Authors

Hailin Nan1, Jifa Li2, Qiongna Zheng3, Hua Ye4, Shaojie Chen5, *


Departments

1Department of Thoracic Surgery, Yueqing Hospital Affiliated to Wenzhou Medical University, Wenzhou Medical University (Wenzhou Medical College), Wenzhou 325600, PR China - 2Department of Respiratory and Critical Care Medicine, Yueqing Hospital Affiliated to Wenzhou Medical University, Zhejiang Medical University, Wenzhou 325600, PR China - 3Department of Infection, Yueqing Hospital Affiliated to Wenzhou Medical University, Wenzhou Medical University, Wenzhou 325600, PR China - 4Department of Respiratory and Critical Care Medicine, Yueqing Hospital Affiliated to Wenzhou Medical University, Wenzhou Medical University, Wenzhou 325600, PR China - 5Department of Thoracic Surgery, Yueqing Hospital Affiliated to Wenzhou Medical University, Medical College of Zhejiang University, Wenzhou 325600, PR China

Abstract

Objective: To analyze the value of adenosine deaminase (ADA) level and monocyte ratio in pleural effusion to differentiate tuberculous pleurisy from malignant effusion and empyema. 

Methods: One hundred fifteen patients with pleural effusion admitted to our hospital from January 2019 to January 2020 were selected and divided into the tuberculous pleurisy group (n = 68), the malignant pleural effusion group (n = 25), and the empyema group (n = 22) by pathological examination. After admission, all patients underwent pleural puncture and drainage or catheterization. The first pleural effusion was collected and placed in the collection tube for ADA, CA125, nucleated cell count and single-factor analysis. The values of ADA, CA125, nucleated cell count and monocyte ratio in each group were compared. An ROC curve was used to analyze the value of ADA and CA125 in differentiating tuberculous pleurisy from malignant effusion and empyema.

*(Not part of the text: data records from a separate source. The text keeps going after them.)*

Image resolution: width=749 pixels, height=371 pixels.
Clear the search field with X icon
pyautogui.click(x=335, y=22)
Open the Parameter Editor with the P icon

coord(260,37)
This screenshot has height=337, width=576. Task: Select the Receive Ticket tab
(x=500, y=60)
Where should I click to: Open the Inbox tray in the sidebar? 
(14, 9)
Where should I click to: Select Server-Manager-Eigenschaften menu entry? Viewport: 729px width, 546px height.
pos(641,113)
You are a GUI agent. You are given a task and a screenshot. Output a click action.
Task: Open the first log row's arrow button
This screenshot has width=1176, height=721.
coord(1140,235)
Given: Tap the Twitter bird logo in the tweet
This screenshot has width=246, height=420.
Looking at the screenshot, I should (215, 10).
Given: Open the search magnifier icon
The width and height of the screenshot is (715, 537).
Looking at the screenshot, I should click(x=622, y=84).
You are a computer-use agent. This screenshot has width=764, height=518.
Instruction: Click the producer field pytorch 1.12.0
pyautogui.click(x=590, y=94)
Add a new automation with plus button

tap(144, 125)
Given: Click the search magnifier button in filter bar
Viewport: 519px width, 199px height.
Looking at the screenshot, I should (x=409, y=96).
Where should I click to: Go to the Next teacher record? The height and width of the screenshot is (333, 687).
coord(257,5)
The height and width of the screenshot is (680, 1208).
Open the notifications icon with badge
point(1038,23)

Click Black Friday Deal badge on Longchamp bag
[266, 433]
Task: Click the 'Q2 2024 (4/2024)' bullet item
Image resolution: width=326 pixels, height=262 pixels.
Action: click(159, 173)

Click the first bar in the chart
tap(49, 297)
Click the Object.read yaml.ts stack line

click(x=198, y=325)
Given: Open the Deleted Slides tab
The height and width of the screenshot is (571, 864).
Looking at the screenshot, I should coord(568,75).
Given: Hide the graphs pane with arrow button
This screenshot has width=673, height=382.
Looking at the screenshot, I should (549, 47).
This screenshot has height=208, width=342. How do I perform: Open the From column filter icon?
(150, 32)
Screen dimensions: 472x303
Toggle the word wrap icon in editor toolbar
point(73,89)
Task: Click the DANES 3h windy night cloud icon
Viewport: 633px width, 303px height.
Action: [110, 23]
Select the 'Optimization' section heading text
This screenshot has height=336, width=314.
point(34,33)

Results: The proportion of monocytes in pleural effusion of the tuberculous pleurisy group and the malignant pleural effusion group was significantly higher than that of the empyema group, and the number of nucleated cells was significantly lower than that of the empyema group; the proportion of monocytes in pleural effusion of the tuberculous pleurisy group was significantly higher than that of the malignant pleural effusion group, and the number of nucleated cells was significantly lower than that of the malignant pleural effusion group (P<0.05). The ADA of the tuberculous pleurisy group and the malignant pleural effusion group was significantly lower than that of the empyema group, and CA125 was significantly higher than that of the empyema group; ADA of the tuberculous pleurisy group was significantly higher than that of the malignant pleural effusion group, and CA125 was significantly lower than that of the malignant pleural effusion group; the difference was statistically significant (P<0.05). ROC curve analysis showed that the AUC of ADA in the diagnosis of tuberculous pleurisy was 0.785, the AUC of monocyte ratio in the diagnosis of tuberculous pleurisy was 0.685, the AUC of combined diagnosis of tuberculous pleurisy with ADA was 0.845, the AUC of ADA diagnosis of malignant effusion was 0.815, the AUC of monocyte ratio in the diagnosis of malignant effusion was 0.715, and the AUC of combined diagnosis of malignant effusion was 0.925.

Conclusion: The level of ADA and the proportion of monocytes in pleural effusion can be used as important test indexes to distinguish tuberculous pleurisy from malignant effusion and empyema, and the combination of the two has the highest value and can be widely used in clinical practice.

Keywords

Pleural effusion, ADA, monocyte ratio, differential diagnosis, tuberculous pleurisy, malignant effusion, empyema, value.